- Born: Stephen Harold Capen February 28, 1946 Cambridge, Massachusetts, US
- Died: September 12, 2005 (aged 59) Plymouth, Massachusetts, US
- Spouse: Susan Wu
- Children: 6
- Career
- Station(s): WAAB KFRC KMEL KSAN (AM) KSAN (FM) KSFX (FM) KYLD KSOL WBZ (AM) WFFG (FM) KVON KVYN KFOG
- Style: DJ Comedian
- Previous show: Futurist Radio Hour

= Stephen Capen =

American DJ (1946–2005)

Stephen Harold Capen (February 28, 1946 – September 12, 2005) was an American announcer and disc jockey whose humor found favor with audiences in several major cities but particularly in the San Francisco Bay Area. In the mid-1960s, he began his radio career in Caribou, Maine.

==Biography==

===Early life and education===
Capen, the second of four children, was born in Cambridge, Massachusetts to Hobart Ashley Capen and Mary Capen (née Morgan).

===Career===

====1960s and 1970s====
WCSB in Boston, MA (1964).
WFST in Caribou, ME (1965–1966).
WBZA in Glens Falls, NY (1966–1967).
WAAB in Worcester, MA (1967–1968).
WDRC-FM in Hartford, Connecticut (1969).
WCCC in Hartford, Connecticut (1969–1970).
WGLD in Chicago, IL (Afternoons, 1970–1971)
CJOM in Windsor, Ontario (Detroit market) (1970–1972).
WNCR in Cleveland, Ohio (1972–1976).
WCOZ in Boston, Massachusetts (1976–1979).

====1980s====
KSAN-FM in San Francisco, CA in (1980–1981) - (Last year of its pioneering 12-year run as a progressive rock station before it switched to a country format) with long time friend and producer, Hank Rosenfeld.
KSFX (FM) in San Francisco, CA (1981–1982) - "Rock N Stereo" (with Rosie Allen).
KMEL in San Francisco, CA (1984–1985).
WXRK (K-Rock) in New York City, New York (1988–1989) - Hosted the afternoon drive-time slot that had been vacated by Howard Stern when Stern moved to mornings and began national syndication of his show. Meg Griffin (DJ) was also at K-Rock until her move to Sirius Satellite Radio.

====1990s====
Capen resisted the media-merger consolidation of radio stations and developed alternative interests in psychology, photography and travel, writing for publications including San Francisco magazine, The Village Voice, the Pacific Sun, Shambhala Sun, Writer's Digest, and LensWork Quarterly, lecturing at the University of San Francisco and California State University, Hayward, and making pilgrimages to Cuba, China, Greece, and the mountains of Peru. He filed occasional broadcast reports for CBS News Radio and its affiliated network of stations, reported news for KVON/KVYN-FM in Napa, California, and, in his final radio work in July 2004, commentaries from Boston's 2004 Democratic National Convention for CBS all-news affiliate KNX (AM) in Los Angeles, California.

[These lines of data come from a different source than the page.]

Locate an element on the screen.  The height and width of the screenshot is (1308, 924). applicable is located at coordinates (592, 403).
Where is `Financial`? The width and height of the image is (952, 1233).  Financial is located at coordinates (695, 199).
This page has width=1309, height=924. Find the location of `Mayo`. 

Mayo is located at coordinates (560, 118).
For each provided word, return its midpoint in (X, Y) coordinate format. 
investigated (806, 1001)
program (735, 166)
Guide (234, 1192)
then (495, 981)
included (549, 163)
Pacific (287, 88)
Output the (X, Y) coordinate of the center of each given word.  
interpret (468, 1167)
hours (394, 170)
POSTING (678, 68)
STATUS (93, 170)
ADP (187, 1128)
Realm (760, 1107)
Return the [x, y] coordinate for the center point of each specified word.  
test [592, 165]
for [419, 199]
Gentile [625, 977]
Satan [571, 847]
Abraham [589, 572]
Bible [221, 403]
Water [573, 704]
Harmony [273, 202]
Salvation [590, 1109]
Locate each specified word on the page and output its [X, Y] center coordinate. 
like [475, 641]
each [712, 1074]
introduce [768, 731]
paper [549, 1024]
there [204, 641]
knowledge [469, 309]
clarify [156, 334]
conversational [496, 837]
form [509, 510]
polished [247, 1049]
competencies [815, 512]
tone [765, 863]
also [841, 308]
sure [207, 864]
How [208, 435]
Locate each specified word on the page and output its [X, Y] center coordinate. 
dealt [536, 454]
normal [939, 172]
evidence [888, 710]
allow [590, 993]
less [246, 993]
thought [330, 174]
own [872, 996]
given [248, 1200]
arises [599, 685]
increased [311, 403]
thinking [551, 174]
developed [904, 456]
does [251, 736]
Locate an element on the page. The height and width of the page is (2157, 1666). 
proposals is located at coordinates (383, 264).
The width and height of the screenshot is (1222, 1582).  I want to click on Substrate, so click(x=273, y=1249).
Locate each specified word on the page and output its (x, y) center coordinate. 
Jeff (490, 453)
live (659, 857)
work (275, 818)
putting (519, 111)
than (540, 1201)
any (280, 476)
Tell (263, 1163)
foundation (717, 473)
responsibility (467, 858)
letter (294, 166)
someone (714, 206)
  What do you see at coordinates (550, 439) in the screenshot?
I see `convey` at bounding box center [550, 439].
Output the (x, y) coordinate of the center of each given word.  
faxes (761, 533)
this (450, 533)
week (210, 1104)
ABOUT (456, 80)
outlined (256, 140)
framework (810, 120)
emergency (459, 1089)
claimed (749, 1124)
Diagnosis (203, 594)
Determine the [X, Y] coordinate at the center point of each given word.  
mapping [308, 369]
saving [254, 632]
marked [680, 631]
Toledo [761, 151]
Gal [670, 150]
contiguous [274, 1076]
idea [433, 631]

- KFOG in San Francisco, CA (1992 –1993).
- KDBK in San Francisco, CA (1993 –1994).
- KUSF in San Francisco, CA (1993 –1997) - "The Futurist Radio Hour" - Interviews with Alan Arkin, Paulo Coelho, Amanda Plummer, James Hillman, Paul Theroux, China Galland, Isabel Fonseca, Christopher Hitchens and "Jive Radio" with Ben Fong-Torres from 91-95.
- KVON/KVYN-FM in Napa, California (1998-2000).

===Death===
Capen died on September 12, 2005, near Plymouth, Massachusetts, of lung cancer, aged 59.